A BARE MAJORITY of Prime Minister Rabin's Labor party has now chosen him to lead the party into the Israeli elections in May. The delegates' lack of enthusiasm was understandable. In two and a half years as prime minister, Mr. Rabin has shown himself to be an earnest plodder without a talent for lifting people up or for devising imaginative policy openings. Given Israel's murderously difficult circumstances, could anyone have done better? Defense Minister Shimon Peres thought he could but the party delegates put him down. Inflation, mismanagement and corruption are expected to cut heavily into the Labor vote in May, but Mr. Rabin is still the favorite to win. He may have Yigal Yadin's new Democratic Party for Change (most of the change is unspecified) as a coalition partner. In any event, he will not have a noticeably stronger domestic base for diplomatic maneurvering than he has enjoyed in recent years. No one familiar with Israeli politics expected otherwise but it is not a cheering prospect all the same.

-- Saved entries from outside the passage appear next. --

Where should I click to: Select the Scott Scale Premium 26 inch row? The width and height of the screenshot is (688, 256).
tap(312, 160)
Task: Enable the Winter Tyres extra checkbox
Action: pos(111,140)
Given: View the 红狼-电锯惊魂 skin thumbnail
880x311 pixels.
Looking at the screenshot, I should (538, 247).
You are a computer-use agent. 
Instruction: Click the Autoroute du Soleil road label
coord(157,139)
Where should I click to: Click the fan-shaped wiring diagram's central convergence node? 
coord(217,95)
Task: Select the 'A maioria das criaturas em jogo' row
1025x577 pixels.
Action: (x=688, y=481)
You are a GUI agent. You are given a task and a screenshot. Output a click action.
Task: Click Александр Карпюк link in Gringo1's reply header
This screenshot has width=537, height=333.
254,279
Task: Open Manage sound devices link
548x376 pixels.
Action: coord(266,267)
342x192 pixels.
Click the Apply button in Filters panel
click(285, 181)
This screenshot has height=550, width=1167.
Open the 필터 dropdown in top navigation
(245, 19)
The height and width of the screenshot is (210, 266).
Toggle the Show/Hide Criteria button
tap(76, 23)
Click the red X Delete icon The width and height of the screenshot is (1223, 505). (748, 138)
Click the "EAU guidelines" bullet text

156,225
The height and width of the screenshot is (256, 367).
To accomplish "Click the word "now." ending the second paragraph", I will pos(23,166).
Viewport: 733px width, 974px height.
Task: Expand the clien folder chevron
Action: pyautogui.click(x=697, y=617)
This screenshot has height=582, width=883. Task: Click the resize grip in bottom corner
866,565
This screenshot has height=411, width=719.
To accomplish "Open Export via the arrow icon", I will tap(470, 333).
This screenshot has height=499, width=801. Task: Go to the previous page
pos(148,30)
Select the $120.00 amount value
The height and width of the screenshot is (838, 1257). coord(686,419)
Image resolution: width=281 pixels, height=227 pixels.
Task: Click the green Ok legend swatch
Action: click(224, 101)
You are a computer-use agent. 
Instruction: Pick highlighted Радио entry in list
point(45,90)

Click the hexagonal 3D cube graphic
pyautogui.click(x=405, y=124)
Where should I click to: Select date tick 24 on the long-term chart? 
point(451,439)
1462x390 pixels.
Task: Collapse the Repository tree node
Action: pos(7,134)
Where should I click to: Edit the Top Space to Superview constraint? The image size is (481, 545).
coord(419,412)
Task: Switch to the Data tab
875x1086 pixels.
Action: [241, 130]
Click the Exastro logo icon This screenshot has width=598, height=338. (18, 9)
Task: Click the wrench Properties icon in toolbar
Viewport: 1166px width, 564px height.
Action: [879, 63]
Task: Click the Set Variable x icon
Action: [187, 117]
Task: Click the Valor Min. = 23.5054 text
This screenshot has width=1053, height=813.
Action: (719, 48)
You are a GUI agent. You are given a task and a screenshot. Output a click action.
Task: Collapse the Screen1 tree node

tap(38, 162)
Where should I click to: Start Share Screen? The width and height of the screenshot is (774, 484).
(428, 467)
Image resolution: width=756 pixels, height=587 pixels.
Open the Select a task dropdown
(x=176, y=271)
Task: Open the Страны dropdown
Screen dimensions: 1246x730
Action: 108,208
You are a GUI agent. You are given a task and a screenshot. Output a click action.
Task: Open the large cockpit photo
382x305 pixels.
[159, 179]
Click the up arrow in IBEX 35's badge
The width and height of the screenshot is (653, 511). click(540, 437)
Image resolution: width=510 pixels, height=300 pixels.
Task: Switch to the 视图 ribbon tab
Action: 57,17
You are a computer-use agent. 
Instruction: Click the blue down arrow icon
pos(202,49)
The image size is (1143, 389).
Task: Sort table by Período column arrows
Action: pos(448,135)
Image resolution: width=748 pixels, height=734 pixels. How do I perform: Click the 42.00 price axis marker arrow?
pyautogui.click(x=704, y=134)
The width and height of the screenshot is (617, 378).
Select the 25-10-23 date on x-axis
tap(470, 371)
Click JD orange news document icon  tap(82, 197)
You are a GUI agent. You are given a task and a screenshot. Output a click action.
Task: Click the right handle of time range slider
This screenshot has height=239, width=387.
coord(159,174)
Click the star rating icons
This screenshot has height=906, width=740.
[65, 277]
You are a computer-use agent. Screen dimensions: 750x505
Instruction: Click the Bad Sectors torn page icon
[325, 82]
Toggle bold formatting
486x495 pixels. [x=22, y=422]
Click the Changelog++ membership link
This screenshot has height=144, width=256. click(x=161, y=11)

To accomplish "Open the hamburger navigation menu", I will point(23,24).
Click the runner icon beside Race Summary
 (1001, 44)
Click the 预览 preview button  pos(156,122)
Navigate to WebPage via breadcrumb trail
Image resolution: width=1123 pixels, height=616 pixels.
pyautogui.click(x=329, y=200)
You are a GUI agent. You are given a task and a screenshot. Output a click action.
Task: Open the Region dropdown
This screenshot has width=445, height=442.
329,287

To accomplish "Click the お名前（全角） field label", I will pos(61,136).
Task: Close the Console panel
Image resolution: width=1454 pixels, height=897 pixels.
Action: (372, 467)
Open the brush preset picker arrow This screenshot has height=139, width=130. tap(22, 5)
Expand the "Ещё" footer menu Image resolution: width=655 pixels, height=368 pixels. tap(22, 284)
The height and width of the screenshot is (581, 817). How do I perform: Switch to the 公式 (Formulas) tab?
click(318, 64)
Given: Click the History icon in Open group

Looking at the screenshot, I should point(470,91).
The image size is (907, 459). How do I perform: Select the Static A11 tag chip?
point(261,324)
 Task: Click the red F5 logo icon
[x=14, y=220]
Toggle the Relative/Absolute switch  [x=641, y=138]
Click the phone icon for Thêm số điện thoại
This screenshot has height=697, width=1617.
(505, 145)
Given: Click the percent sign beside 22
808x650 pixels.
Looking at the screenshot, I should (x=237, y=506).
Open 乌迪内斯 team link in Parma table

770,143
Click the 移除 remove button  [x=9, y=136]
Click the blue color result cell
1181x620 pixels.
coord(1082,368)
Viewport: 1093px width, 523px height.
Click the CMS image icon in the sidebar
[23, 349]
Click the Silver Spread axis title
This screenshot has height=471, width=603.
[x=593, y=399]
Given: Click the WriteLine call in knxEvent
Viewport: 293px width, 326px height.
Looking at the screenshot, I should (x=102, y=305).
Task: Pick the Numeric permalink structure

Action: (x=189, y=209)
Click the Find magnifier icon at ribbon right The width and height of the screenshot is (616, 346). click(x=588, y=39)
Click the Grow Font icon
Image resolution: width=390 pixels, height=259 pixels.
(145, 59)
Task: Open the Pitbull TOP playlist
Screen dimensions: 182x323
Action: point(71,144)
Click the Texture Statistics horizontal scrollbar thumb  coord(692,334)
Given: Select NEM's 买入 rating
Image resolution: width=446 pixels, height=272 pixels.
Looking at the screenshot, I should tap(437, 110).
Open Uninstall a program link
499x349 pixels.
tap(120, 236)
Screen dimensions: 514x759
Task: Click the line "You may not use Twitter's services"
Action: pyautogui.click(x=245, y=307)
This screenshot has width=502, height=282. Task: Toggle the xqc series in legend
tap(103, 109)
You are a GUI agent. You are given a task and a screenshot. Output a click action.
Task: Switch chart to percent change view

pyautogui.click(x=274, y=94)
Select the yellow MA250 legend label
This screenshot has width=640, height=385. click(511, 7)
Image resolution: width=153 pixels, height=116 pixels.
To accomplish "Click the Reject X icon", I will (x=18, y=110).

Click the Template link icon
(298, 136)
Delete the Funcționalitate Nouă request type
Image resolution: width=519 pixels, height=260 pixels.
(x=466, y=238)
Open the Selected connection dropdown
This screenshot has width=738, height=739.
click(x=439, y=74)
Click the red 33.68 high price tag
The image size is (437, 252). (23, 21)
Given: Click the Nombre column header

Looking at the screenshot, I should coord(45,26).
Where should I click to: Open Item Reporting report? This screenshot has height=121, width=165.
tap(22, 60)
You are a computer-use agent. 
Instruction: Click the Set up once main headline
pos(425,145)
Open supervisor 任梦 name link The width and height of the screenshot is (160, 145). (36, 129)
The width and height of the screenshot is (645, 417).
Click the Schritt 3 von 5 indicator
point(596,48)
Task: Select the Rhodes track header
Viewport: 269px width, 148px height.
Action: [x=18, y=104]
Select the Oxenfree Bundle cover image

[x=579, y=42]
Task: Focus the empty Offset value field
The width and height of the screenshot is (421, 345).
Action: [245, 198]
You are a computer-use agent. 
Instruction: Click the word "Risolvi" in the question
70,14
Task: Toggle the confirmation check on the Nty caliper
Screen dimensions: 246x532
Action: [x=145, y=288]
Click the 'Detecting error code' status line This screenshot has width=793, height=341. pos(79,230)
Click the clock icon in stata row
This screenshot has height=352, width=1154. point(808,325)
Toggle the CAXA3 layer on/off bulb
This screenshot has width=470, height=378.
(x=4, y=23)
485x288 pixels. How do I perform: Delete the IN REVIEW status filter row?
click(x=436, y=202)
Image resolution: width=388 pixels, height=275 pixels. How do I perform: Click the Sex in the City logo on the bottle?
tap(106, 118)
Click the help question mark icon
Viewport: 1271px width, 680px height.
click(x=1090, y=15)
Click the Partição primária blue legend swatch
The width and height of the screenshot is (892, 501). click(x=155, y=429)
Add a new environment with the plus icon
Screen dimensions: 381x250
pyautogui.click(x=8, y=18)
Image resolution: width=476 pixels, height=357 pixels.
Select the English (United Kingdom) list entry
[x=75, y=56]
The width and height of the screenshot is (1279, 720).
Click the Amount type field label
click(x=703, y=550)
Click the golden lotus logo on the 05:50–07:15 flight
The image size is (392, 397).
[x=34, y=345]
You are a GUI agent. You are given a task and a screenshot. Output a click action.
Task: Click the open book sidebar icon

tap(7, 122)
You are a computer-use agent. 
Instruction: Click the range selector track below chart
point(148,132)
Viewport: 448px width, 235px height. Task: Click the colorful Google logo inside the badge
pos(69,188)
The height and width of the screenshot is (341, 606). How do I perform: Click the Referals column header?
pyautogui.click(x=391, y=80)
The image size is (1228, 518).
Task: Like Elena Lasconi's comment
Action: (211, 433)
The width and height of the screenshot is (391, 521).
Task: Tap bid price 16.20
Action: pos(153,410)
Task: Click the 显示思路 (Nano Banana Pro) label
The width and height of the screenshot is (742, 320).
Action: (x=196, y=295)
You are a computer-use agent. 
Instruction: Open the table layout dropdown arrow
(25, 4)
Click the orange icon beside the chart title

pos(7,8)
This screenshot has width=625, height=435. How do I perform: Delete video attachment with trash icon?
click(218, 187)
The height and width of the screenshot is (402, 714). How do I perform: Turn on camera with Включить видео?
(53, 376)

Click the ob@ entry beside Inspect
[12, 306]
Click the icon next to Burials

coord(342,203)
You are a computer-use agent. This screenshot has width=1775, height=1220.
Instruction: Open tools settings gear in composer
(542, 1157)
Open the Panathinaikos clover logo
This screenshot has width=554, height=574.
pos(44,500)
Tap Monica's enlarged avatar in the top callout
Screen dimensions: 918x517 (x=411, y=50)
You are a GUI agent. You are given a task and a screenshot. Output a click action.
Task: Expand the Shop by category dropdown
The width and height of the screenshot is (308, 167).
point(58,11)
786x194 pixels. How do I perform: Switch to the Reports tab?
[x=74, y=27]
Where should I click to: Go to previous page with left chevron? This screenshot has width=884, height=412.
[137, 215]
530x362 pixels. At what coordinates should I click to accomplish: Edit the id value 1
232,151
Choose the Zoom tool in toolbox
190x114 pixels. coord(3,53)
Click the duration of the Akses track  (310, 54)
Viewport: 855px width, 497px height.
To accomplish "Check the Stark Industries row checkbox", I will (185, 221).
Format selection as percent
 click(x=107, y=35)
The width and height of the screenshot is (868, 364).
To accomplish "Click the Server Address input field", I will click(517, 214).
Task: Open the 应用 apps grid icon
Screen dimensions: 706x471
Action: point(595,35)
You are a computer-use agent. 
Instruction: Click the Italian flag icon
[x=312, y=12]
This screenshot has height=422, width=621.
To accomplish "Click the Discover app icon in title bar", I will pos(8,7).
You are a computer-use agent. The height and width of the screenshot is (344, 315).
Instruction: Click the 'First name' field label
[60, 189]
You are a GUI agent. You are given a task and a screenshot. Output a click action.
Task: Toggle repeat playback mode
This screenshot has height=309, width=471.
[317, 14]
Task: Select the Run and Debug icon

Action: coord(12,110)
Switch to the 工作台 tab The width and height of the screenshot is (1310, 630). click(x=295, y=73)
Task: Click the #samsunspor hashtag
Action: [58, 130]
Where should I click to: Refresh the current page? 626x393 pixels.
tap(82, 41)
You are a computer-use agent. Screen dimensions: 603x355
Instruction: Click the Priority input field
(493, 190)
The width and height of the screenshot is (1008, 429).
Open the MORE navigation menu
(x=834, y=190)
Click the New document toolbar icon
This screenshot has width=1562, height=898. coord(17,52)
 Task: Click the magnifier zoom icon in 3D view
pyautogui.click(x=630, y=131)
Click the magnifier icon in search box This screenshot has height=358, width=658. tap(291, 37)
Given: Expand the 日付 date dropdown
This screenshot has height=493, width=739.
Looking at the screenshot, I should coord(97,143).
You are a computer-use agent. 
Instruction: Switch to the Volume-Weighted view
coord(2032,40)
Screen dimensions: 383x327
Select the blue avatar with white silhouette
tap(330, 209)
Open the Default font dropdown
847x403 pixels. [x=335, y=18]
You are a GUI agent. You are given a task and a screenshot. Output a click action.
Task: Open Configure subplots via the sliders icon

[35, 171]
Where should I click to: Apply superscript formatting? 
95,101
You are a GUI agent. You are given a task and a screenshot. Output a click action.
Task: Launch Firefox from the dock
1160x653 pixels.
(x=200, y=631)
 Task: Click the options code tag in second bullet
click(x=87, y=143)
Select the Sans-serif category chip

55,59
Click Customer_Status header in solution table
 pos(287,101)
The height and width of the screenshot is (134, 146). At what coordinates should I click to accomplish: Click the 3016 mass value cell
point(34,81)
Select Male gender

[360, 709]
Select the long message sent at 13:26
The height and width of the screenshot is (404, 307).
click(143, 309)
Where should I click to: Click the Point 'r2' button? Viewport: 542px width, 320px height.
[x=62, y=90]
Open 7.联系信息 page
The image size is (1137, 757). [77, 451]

The Labor party, which has governed Israel for all of its 29 years, did make one potentially important departure in its platform. Israeli platforms, it should be noted, are binding. Previously, the platform committed Labor to call a general election before yielding any West Bank territory in a negotiation. The new one authorizes the leadership, if elected, to withdraw from West Bank territory without an election. This doesn't mean Mr. Rabin could deal back all the land there that the Arabs seek. Isaelis still insist that, in return for the limited no-contracts peace that Arabs currently offer, they will pull back just to "secure" frontiers. It is a step forward, nonetheless, that Labor is positioning itself for the negotiations expected later in 1977. It gives the United States something to carry to the Arabs to persuade them to move toward the full-contacts kind of peace Israel desires.

Mr. Rabin arrives in Washington next week, the first of the Mideast leaders invited by President Carter by way of his own preparations for a major peace effort. The Israeli leader knows that, not even for this value-oriented administration, he cannot simply bask in the glow shed by his country's latest demonstration of democratic vitality. He will be doing his darnedest to enlist the United States in a common negotiating strategy and, since such a strategy will not be always be forthcoming, in a pledge of close consultations. The United States, while it must give concrete grounds for the confidence the Israelis need to negotiate effectively must not give grounds so concrete that Israelis will not have incentive to negotiate. It is a familiar problem and it is in its solution that the toughest challenge to Mr. Rabin's leadership, and to Mr. Carter's Mideast diplomacy, lies.